● **What to do**
Reproduce the top of the data verbatim, through and including the line that contains "Given: Enable the 预览(P) preview checkbox".

● **Stored items**
● ● ●

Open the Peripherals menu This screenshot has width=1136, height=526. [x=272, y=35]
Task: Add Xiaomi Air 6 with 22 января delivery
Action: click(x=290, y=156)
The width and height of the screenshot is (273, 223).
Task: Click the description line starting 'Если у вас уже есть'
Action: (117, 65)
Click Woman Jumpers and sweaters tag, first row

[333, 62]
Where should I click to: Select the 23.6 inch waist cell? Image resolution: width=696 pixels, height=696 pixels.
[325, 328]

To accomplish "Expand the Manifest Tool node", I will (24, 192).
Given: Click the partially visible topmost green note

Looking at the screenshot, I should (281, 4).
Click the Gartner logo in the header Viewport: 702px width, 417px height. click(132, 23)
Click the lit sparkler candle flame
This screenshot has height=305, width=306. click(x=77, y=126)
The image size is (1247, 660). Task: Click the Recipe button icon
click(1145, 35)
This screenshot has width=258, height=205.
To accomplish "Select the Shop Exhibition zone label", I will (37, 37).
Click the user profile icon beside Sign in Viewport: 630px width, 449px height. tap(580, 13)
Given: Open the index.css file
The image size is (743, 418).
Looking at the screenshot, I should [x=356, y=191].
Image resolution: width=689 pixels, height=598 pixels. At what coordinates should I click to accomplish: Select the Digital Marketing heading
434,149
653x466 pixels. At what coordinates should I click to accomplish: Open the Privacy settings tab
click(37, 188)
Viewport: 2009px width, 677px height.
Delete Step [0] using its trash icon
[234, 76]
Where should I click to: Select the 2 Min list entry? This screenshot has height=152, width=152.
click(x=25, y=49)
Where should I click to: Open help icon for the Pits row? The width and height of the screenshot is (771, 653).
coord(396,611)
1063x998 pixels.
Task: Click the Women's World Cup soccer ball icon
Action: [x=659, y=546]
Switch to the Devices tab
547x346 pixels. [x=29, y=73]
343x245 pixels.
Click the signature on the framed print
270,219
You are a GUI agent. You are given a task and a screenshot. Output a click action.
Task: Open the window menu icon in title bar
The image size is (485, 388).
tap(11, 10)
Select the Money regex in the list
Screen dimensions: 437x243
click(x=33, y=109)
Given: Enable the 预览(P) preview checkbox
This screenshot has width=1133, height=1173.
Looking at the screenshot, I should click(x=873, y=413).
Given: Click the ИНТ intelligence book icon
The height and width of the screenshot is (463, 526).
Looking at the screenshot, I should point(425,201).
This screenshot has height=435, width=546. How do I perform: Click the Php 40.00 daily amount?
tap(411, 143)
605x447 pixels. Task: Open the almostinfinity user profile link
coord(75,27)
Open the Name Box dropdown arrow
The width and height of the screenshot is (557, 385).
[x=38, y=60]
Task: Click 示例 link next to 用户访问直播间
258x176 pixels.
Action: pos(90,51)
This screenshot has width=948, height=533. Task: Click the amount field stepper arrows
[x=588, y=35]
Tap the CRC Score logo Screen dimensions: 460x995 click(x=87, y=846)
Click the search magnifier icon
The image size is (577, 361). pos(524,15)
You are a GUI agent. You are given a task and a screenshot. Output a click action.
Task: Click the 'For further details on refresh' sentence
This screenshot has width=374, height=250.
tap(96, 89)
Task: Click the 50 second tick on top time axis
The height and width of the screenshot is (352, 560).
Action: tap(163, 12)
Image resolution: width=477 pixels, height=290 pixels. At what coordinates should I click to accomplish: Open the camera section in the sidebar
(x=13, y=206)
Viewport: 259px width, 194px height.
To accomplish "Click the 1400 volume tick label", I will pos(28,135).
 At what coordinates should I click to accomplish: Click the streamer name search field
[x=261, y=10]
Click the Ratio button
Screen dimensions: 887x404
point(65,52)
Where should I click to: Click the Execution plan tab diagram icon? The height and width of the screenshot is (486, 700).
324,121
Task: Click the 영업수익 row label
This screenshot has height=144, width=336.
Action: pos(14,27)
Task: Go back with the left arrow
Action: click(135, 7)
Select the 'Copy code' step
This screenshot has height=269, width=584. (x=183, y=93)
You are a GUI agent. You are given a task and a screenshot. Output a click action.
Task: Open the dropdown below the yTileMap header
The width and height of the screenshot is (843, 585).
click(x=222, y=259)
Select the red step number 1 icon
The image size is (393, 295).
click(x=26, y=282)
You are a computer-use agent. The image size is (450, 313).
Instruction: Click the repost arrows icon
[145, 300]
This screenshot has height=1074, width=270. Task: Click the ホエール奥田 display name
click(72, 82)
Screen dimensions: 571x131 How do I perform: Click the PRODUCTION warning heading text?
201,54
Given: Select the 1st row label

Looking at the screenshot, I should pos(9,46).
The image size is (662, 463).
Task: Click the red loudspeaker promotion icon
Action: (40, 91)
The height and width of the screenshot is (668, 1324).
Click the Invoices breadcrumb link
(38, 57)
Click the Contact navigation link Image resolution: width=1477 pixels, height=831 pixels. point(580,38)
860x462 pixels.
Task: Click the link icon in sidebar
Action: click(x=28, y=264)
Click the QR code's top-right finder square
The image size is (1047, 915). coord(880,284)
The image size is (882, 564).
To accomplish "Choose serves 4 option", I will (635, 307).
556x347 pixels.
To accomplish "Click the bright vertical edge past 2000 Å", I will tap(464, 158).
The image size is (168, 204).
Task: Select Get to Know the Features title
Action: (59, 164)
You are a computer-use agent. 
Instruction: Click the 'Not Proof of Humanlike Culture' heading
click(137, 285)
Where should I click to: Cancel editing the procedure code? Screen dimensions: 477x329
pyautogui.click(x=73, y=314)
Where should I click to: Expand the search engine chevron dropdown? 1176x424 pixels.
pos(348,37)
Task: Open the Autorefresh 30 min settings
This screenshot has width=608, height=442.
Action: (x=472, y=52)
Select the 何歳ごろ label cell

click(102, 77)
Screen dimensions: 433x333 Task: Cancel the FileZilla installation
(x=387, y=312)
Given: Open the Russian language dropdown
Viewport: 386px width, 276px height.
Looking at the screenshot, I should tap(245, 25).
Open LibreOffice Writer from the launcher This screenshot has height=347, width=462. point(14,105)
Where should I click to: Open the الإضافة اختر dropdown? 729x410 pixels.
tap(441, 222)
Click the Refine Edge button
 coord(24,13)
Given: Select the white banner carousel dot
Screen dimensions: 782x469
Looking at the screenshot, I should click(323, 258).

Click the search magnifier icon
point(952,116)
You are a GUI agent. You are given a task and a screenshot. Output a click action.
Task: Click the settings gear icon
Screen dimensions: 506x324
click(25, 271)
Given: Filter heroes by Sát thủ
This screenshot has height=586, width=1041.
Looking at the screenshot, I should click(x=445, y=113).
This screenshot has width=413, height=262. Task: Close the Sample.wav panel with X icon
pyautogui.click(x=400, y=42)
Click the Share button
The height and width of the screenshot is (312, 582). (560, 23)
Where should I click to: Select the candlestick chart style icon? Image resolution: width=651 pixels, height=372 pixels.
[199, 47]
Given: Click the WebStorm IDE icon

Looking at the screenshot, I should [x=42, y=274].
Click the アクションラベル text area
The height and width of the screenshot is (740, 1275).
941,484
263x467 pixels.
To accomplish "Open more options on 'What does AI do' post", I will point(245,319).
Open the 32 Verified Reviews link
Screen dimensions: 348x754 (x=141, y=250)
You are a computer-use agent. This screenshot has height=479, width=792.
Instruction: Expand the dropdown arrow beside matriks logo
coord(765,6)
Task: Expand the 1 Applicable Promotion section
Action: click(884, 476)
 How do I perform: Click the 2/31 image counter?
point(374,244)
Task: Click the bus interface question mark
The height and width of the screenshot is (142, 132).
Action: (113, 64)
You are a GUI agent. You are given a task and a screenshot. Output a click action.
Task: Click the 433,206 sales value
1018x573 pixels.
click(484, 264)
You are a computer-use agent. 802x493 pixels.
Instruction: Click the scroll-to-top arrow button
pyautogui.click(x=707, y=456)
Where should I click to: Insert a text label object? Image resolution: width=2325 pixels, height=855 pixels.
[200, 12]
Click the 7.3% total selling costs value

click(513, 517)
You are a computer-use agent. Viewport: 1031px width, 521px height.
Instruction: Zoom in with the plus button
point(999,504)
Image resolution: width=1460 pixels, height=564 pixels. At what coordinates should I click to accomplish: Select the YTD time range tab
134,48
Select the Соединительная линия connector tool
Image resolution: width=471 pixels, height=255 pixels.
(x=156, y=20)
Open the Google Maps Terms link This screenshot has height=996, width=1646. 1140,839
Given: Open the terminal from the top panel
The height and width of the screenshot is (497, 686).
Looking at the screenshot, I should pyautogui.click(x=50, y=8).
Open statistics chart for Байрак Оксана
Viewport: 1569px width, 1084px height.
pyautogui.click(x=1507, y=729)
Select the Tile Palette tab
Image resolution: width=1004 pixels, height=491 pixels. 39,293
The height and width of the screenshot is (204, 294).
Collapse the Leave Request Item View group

● ● ●

● **Exercise response**
Open the Peripherals menu This screenshot has width=1136, height=526. [x=272, y=35]
Task: Add Xiaomi Air 6 with 22 января delivery
Action: click(x=290, y=156)
The width and height of the screenshot is (273, 223).
Task: Click the description line starting 'Если у вас уже есть'
Action: (117, 65)
Click Woman Jumpers and sweaters tag, first row

[333, 62]
Where should I click to: Select the 23.6 inch waist cell? Image resolution: width=696 pixels, height=696 pixels.
[325, 328]

To accomplish "Expand the Manifest Tool node", I will (24, 192).
Given: Click the partially visible topmost green note

Looking at the screenshot, I should (281, 4).
Click the Gartner logo in the header Viewport: 702px width, 417px height. click(132, 23)
Click the lit sparkler candle flame
This screenshot has height=305, width=306. click(x=77, y=126)
The image size is (1247, 660). Task: Click the Recipe button icon
click(1145, 35)
This screenshot has width=258, height=205.
To accomplish "Select the Shop Exhibition zone label", I will (37, 37).
Click the user profile icon beside Sign in Viewport: 630px width, 449px height. tap(580, 13)
Given: Open the index.css file
The image size is (743, 418).
Looking at the screenshot, I should [x=356, y=191].
Image resolution: width=689 pixels, height=598 pixels. At what coordinates should I click to accomplish: Select the Digital Marketing heading
434,149
653x466 pixels. At what coordinates should I click to accomplish: Open the Privacy settings tab
click(37, 188)
Viewport: 2009px width, 677px height.
Delete Step [0] using its trash icon
[234, 76]
Where should I click to: Select the 2 Min list entry? This screenshot has height=152, width=152.
click(x=25, y=49)
Where should I click to: Open help icon for the Pits row? The width and height of the screenshot is (771, 653).
coord(396,611)
1063x998 pixels.
Task: Click the Women's World Cup soccer ball icon
Action: [x=659, y=546]
Switch to the Devices tab
547x346 pixels. [x=29, y=73]
343x245 pixels.
Click the signature on the framed print
270,219
You are a GUI agent. You are given a task and a screenshot. Output a click action.
Task: Open the window menu icon in title bar
The image size is (485, 388).
tap(11, 10)
Select the Money regex in the list
Screen dimensions: 437x243
click(x=33, y=109)
Given: Enable the 预览(P) preview checkbox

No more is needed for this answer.